In Jezus komt het visioen van Jesaja tot vervulling. Maar dat gaat niet als bij toverslag. God wil de wereld herscheppen door Christus, door zijn Kerk, door u en mij.

Eucharistieviering in de parochie van de H. Augustinus, in de kerken van Sint Willibrordus (Wassenaar) en de H. Laurentius (Voorschoten), weekeinde van 14 en 15 december van 2019, om 19.00, 09.30 en 11.00 uur, door pastoor Hagen. A.M.D.G. – I.H.S.

Preek: A2020ADV03A

Lezingen

E.L: Jesaja 35, 1-6a. 10
Psalm: Ps. 146 (145), 7, 8-9a, 9bc-10
T.L: Jakobus 5, 7-10
All: Jes. 61, 1 (cf. Lc., 4, 18)
EV: Matteüs 11, 2-11

Homilie

Verleden week begonnen we ook met een visioen van Jesaja: “In die dagen zal een twijg ontspruiten aan de stronk van Isaï, een scheut aan zijn wortels zal vruchten dragen. De geest van de Heer zal op hem rusten, de geest van wijsheid en verstand, de geest van raad en heldenmoed, de geest van liefde en vreze des Heren …” (Jesaja 11, 1-3). Vandaag horen we opnieuw zo’n visioen: “Woestijn en steppe zullen zich verheugen, jubelen en bloeien de dorre vlakte. Pronken zal zij met lelies, van blijdschap jubelen en juichen. De glorie van de Libanon valt haar ten deel, de luister van Karmel en Sjaron. Zij zullen de glorie van de Heer aanschouwen, de luister van onze God” (Jesaja 15, 1-2).

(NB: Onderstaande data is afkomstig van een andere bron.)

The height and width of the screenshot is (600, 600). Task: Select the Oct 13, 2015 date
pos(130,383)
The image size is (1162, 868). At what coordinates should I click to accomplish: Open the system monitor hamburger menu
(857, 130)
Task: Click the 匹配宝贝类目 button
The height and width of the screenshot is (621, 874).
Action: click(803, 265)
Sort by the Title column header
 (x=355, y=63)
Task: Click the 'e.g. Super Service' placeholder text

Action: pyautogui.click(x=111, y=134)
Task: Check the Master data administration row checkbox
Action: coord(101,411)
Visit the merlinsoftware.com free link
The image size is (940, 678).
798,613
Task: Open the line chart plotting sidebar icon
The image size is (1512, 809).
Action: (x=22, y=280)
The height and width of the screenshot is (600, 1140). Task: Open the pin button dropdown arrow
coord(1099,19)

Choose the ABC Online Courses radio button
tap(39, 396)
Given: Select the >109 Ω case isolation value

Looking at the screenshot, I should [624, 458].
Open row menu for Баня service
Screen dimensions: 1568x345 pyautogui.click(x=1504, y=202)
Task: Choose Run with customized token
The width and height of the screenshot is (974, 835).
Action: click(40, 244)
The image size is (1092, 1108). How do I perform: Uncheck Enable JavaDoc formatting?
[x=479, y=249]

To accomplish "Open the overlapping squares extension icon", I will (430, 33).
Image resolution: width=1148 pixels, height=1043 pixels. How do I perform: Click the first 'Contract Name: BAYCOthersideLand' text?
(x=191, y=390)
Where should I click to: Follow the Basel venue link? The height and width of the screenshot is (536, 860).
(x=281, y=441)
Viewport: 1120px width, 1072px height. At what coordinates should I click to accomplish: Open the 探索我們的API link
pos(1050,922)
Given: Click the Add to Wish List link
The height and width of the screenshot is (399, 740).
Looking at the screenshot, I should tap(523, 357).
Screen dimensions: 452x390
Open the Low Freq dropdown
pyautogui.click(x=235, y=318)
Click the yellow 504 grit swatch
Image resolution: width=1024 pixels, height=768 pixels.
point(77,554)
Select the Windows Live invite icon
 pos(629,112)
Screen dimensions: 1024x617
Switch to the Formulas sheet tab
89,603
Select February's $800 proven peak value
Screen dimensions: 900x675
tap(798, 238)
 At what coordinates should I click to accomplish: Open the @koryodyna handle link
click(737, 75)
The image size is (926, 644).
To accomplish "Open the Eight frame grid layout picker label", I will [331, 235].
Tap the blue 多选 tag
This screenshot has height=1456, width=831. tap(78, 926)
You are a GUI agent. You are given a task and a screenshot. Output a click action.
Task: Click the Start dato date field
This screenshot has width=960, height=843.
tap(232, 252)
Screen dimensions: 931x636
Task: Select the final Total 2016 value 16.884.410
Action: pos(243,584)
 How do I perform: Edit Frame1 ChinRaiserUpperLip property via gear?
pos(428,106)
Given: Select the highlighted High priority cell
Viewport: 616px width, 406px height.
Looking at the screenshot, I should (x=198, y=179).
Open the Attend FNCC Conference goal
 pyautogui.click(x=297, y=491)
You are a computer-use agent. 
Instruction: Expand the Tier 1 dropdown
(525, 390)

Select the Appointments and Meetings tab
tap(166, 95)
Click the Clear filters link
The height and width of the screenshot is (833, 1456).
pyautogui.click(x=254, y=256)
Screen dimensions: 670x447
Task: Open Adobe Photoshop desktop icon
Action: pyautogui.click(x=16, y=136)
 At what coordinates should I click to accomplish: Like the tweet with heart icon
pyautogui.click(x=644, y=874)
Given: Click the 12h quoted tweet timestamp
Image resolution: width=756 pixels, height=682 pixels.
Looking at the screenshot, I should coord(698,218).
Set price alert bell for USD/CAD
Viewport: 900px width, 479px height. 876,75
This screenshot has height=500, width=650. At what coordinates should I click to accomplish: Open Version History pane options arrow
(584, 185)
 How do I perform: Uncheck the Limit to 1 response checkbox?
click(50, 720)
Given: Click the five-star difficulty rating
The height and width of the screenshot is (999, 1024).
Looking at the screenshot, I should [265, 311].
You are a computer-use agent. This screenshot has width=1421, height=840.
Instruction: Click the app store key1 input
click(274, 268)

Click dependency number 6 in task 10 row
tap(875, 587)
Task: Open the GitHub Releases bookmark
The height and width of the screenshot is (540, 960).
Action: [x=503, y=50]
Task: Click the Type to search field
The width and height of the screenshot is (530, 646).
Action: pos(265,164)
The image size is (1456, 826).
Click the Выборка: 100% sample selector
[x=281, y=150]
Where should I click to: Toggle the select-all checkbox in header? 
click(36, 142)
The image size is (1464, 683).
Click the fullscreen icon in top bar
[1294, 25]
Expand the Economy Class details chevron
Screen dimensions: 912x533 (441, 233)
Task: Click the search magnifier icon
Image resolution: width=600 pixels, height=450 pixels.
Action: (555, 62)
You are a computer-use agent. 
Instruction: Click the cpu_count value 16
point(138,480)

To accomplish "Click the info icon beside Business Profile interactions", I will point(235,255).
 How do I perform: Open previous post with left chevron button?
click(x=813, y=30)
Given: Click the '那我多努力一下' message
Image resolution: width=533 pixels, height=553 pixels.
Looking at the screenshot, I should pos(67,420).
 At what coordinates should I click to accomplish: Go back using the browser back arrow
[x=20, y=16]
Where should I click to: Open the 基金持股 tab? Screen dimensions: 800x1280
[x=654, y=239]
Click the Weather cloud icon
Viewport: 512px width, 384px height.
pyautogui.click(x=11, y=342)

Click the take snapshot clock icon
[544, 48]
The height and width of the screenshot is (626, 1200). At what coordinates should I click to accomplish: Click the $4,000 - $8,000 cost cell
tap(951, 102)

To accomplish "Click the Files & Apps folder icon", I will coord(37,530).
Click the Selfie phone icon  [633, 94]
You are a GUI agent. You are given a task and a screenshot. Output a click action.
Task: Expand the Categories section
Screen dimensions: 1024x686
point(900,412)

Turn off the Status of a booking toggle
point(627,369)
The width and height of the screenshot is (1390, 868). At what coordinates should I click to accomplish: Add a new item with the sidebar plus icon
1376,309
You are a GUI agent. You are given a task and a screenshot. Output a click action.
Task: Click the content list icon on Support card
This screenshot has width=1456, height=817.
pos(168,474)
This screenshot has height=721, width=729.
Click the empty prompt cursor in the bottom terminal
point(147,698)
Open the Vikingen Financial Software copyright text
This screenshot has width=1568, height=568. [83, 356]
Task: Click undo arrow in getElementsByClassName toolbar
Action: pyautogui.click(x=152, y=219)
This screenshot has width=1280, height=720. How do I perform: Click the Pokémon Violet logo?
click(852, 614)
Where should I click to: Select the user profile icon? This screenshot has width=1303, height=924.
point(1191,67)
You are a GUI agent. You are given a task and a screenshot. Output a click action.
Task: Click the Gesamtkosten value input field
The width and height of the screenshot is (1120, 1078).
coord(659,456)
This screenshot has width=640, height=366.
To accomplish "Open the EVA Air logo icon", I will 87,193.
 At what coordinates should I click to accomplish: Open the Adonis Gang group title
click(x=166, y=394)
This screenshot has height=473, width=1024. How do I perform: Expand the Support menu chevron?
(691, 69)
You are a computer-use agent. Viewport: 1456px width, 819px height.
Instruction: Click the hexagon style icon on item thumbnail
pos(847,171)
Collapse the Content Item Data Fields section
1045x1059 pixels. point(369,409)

Verleden week vroeg ik me hardop af: “Zou Jesaja Jezus hebben herkend en Hem hebben erkend als de vervulling van zijn visioen?” Want de vervulling van zijn visioen ziet er zo anders uit. Inderdaad, de Geest van de Heer rust op Hem, inderdaad de Geest van wijsheid en verstand, de Geest van raad en heldenmoed, de Geest van liefde en vreze des Heren. Maar zou Jesaja ook niet, net als Johannes de Doper en zijn leerlingen zijn vragen hebben?

Johannes in de gevangenis: “Zijt Gij de komende, of hebben wij een ander te verwachten?” Is dit nu twijfel van Johannes? Of gaat het erom dat hij zijn leerlingen naar Jezus wil brengen? Moeten ze zelf op onderzoek uitgaan? Het antwoord van Jezus kan op beide slaan. Zijn antwoord is een troostvol woord voor Johannes zelf en een eye-opener voor de leerlingen van Johannes. Ze moeten anders gaan kijken. Jezus zegt: “… blinden zien en lammen lopen, melaatsen genezen en doven horen, doden staan op en aan armen wordt de Blijde Boodschap verkondigd. Gelukkig is hij die aan Mij geen aanstoot neemt.”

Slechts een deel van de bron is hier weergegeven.